When Race Matters

NEJM Group
NEJM GroupMay 28, 2026

Why It Matters

The bias in pulse oximeters directly endangers minority patients and reveals regulatory blind spots, urging immediate reform to prevent avoidable deaths and restore equity in clinical care.

Key Takeaways

  • Pulse oximeters often overestimate oxygen in patients with dark skin.
  • Inaccurate readings led to delayed COVID treatment and higher mortality.
  • FDA alerts and guidelines remain non‑binding, leaving gaps in oversight.
  • Grassroots advocacy, TikTok videos, and lawsuits forced regulatory attention.
  • Ongoing bias in medical devices highlights need for inclusive testing standards.

Summary

The video “When Race Matters” examines how a ubiquitous medical device – the pulse oximeter – failed to deliver accurate oxygen‑saturation readings for patients with darker skin during the COVID‑19 pandemic, turning a life‑saving tool into a source of deadly mis‑triage.

Studies cited by the New England Journal of Medicine showed the device missed dangerously low oxygen levels three times more often in Black patients, contributing to a mortality rate twice as high as white patients. The FDA’s 2021 safety alert acknowledged the bias but offered only non‑binding guidance, while consumer‑grade oximeters remain largely unregulated.

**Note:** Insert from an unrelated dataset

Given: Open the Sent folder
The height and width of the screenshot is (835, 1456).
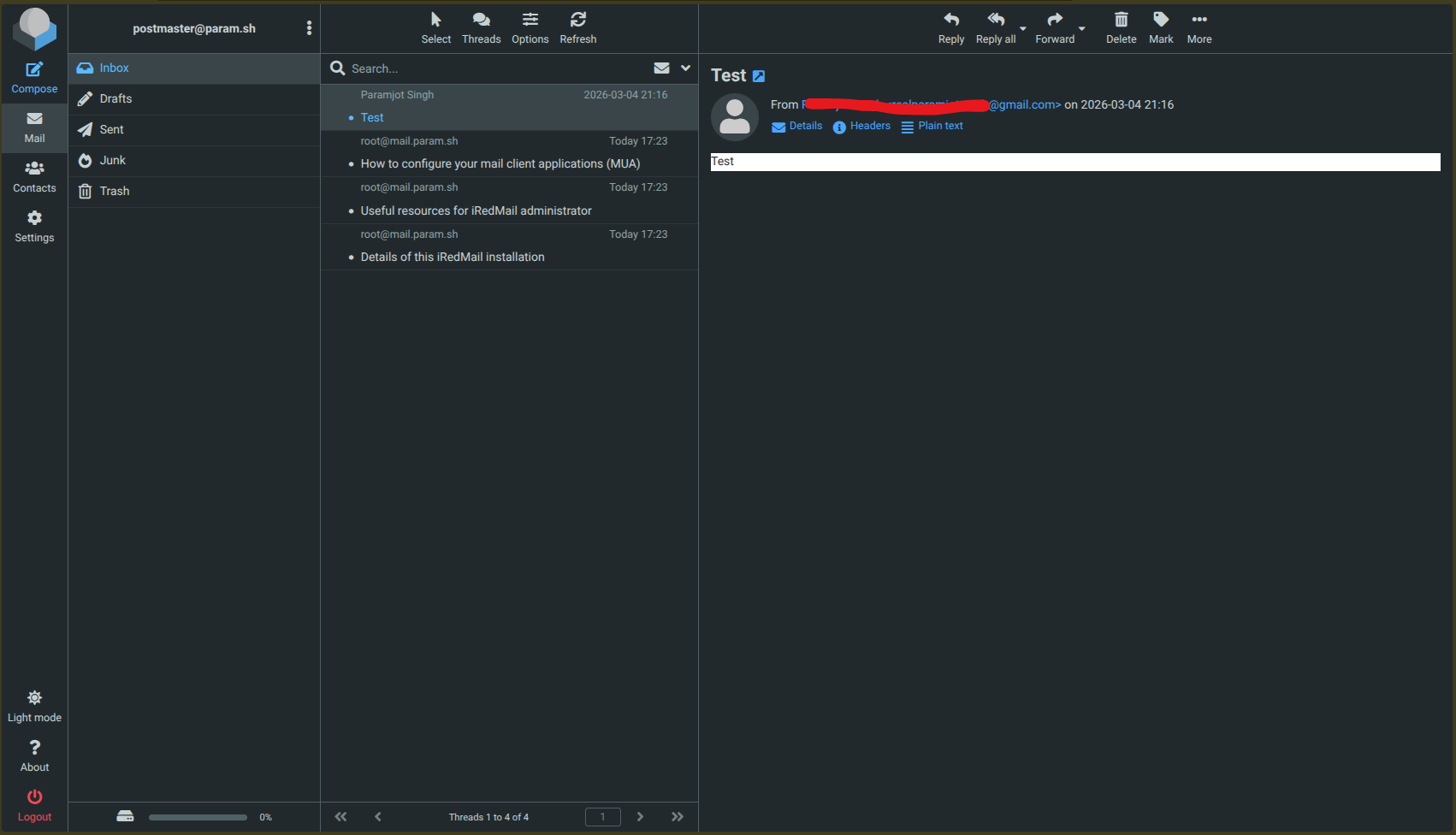Looking at the screenshot, I should coord(111,130).
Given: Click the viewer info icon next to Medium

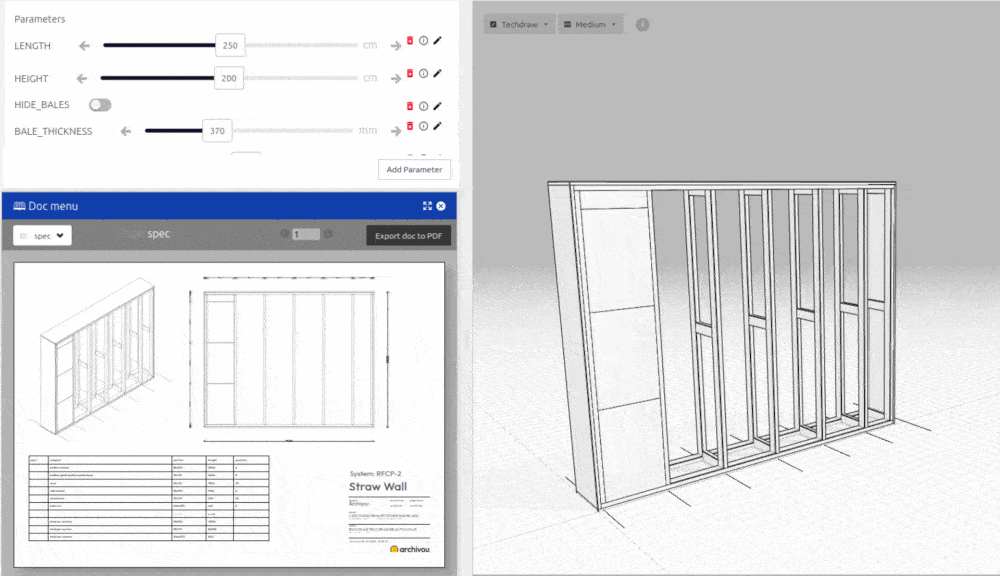Looking at the screenshot, I should 642,24.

Front‑line voices such as Dr. Noha Abalada, who lost patients in Oakland, and medical student Joel Burll, whose TikTok video sparked a half‑million views, illustrate the human toll. Patient Oleni Bellow’s near‑fatal experience, saved after questioning his oximeter reading, underscores how awareness can change outcomes.

The episode highlights systemic gaps: manufacturers’ self‑certification, vague FDA recommendations, and the absence of mandatory testing across skin tones. Without stricter standards and transparent data, similar biases could persist in other diagnostic tools, widening health disparities and exposing hospitals to legal risk.

Original Description

The story of the pulse oximeter demonstrates that sometimes consideration of race is critical to diagnosis and treatment — as came starkly into light during the Covid-19 pandemic.